Aim of the task: Scan the records below. Copy every line in which the word "computer" appears.
----
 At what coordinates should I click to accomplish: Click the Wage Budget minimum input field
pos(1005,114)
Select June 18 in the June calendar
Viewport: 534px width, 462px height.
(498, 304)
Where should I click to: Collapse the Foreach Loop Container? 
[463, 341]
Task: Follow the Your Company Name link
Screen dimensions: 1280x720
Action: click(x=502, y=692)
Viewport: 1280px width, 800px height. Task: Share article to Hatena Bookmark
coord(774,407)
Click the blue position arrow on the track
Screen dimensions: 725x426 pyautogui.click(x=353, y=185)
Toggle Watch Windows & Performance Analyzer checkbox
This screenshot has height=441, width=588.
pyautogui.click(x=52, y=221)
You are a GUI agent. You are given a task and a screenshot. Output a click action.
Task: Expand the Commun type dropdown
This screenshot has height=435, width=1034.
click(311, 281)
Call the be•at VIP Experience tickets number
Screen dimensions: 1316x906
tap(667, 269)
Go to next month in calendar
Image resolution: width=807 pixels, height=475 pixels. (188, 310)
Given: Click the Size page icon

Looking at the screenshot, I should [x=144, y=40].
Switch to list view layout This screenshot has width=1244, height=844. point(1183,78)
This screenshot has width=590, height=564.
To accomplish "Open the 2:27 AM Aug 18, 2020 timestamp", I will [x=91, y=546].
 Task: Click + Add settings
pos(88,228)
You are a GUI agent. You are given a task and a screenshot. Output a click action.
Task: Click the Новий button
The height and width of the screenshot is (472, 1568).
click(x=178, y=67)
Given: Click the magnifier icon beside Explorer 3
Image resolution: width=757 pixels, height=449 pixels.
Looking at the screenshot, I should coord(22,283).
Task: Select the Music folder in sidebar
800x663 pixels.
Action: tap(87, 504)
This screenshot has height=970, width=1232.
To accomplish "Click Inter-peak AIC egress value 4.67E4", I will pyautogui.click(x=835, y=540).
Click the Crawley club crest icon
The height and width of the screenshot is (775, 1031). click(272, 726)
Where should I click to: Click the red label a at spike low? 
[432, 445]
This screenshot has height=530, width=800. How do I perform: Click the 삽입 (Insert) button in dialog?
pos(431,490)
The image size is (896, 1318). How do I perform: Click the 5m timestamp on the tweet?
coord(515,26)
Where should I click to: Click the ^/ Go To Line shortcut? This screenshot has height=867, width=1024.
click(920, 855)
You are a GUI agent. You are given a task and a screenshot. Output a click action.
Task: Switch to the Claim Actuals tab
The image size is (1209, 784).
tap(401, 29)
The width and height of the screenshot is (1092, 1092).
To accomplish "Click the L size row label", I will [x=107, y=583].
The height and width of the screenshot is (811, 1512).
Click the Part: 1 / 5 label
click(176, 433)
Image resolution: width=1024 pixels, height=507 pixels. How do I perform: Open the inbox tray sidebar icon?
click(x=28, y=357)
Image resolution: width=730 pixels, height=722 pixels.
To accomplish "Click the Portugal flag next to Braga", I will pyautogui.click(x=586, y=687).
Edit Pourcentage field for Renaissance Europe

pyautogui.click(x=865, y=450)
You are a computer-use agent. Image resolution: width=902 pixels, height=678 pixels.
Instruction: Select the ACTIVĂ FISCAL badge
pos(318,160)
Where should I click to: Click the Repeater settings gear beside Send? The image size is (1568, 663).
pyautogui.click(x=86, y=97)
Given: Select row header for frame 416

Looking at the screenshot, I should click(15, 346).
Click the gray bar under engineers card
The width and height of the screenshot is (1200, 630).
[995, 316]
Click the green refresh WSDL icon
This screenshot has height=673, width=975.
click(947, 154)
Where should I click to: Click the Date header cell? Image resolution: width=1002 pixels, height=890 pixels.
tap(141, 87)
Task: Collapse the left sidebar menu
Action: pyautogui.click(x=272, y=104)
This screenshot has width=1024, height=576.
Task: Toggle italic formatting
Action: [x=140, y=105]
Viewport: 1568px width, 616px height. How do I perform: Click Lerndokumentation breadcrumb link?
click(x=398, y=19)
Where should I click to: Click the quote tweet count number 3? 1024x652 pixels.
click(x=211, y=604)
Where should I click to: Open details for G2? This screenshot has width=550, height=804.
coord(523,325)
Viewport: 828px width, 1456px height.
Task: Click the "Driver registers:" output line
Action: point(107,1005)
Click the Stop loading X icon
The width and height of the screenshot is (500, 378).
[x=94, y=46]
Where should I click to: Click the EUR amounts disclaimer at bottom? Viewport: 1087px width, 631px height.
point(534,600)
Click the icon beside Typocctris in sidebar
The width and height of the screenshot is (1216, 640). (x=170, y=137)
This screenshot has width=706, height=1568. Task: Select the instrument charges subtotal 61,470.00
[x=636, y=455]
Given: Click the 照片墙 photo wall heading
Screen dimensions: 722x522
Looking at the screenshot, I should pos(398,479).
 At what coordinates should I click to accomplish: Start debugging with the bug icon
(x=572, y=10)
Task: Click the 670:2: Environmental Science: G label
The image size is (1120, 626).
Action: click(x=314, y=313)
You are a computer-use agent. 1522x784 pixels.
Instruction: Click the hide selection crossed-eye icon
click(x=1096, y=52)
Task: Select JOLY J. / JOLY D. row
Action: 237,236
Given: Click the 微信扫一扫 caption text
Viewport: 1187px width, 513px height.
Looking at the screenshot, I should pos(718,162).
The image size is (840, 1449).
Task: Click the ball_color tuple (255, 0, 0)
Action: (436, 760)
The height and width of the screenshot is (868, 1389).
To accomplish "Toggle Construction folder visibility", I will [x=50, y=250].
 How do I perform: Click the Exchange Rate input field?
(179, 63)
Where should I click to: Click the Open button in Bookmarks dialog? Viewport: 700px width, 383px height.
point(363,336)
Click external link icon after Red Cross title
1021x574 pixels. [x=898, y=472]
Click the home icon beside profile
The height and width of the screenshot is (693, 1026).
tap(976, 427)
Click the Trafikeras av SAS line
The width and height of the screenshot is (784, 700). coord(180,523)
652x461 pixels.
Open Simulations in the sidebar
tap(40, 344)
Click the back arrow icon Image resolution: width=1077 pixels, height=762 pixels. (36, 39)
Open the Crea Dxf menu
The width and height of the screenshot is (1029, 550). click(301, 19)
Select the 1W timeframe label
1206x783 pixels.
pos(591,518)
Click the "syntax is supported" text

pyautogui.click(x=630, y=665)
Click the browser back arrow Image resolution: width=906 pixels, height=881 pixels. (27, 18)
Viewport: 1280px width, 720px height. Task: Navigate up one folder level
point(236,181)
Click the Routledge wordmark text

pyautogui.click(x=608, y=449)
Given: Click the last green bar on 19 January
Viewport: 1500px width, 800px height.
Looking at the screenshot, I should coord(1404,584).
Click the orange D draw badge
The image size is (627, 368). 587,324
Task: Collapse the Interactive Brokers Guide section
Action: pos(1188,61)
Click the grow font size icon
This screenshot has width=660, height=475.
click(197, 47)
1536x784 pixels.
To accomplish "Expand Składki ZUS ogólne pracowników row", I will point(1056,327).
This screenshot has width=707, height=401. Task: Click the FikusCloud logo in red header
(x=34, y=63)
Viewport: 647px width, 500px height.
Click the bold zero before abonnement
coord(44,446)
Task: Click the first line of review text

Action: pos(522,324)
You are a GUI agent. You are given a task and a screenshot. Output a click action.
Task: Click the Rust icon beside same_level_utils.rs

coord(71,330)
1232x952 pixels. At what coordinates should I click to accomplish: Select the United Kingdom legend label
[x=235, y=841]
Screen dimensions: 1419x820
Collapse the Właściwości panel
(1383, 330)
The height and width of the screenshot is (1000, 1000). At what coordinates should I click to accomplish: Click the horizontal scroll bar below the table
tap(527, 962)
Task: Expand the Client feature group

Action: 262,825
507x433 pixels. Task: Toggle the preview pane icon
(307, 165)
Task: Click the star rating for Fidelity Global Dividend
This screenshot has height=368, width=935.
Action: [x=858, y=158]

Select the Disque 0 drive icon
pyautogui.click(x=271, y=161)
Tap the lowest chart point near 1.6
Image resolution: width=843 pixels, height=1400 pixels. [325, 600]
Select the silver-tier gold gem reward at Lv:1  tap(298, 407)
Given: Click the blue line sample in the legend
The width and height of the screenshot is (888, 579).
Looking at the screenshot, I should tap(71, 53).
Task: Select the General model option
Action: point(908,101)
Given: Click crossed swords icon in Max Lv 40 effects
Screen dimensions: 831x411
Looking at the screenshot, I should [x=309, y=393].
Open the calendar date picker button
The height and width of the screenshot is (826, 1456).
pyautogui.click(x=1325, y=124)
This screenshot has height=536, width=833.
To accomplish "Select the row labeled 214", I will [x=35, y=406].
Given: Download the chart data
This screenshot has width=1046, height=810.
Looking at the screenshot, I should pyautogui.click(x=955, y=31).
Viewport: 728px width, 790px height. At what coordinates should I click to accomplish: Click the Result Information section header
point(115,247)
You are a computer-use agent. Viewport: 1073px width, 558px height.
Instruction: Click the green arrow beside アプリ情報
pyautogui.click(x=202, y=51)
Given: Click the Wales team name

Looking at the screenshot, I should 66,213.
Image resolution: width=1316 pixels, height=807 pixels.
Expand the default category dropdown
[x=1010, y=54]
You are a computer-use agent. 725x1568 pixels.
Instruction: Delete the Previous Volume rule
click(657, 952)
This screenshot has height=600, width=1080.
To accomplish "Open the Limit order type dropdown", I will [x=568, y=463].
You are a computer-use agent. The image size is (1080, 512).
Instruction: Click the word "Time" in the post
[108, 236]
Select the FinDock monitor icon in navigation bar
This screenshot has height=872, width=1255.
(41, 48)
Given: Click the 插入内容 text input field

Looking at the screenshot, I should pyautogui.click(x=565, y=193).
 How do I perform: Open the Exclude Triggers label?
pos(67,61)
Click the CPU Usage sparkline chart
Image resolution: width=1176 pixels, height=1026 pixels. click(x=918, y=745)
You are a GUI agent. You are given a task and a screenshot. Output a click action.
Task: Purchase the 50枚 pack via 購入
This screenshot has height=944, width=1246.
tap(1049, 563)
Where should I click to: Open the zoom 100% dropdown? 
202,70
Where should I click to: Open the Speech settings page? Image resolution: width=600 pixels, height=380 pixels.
----
Written reply:
You are a computer-use agent. Image resolution: width=902 pixels, height=678 pixels.
You are a computer-use agent. 1522x784 pixels.
You are a computer-use agent. Viewport: 1073px width, 558px height.
You are a computer-use agent. 725x1568 pixels.
You are a computer-use agent. The image size is (1080, 512).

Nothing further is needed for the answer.